# What to do:
Copy the listing below line for line, with no changes.

(Entries for locating words and elements)
━━━━
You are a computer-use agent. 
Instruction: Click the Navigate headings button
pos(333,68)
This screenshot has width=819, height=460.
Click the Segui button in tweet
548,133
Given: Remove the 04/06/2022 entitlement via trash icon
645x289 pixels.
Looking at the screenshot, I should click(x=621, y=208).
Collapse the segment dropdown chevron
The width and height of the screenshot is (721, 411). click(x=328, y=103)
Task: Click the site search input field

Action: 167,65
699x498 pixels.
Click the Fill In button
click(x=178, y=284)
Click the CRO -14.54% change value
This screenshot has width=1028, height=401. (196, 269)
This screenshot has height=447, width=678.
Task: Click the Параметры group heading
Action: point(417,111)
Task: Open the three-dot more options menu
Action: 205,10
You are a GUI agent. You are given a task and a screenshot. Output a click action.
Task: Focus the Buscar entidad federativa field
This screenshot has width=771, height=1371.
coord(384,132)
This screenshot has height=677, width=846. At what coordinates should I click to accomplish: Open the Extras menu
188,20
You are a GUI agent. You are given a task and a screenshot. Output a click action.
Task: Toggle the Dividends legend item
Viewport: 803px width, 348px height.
━━━━
# Worked answer:
You are a computer-use agent. 
Instruction: Click the Navigate headings button
pos(333,68)
This screenshot has width=819, height=460.
Click the Segui button in tweet
548,133
Given: Remove the 04/06/2022 entitlement via trash icon
645x289 pixels.
Looking at the screenshot, I should click(x=621, y=208).
Collapse the segment dropdown chevron
The width and height of the screenshot is (721, 411). click(x=328, y=103)
Task: Click the site search input field

Action: 167,65
699x498 pixels.
Click the Fill In button
click(x=178, y=284)
Click the CRO -14.54% change value
This screenshot has width=1028, height=401. (196, 269)
This screenshot has height=447, width=678.
Task: Click the Параметры group heading
Action: point(417,111)
Task: Open the three-dot more options menu
Action: 205,10
You are a GUI agent. You are given a task and a screenshot. Output a click action.
Task: Focus the Buscar entidad federativa field
This screenshot has width=771, height=1371.
coord(384,132)
This screenshot has height=677, width=846. At what coordinates should I click to accomplish: Open the Extras menu
188,20
You are a GUI agent. You are given a task and a screenshot. Output a click action.
Task: Toggle the Dividends legend item
Viewport: 803px width, 348px height.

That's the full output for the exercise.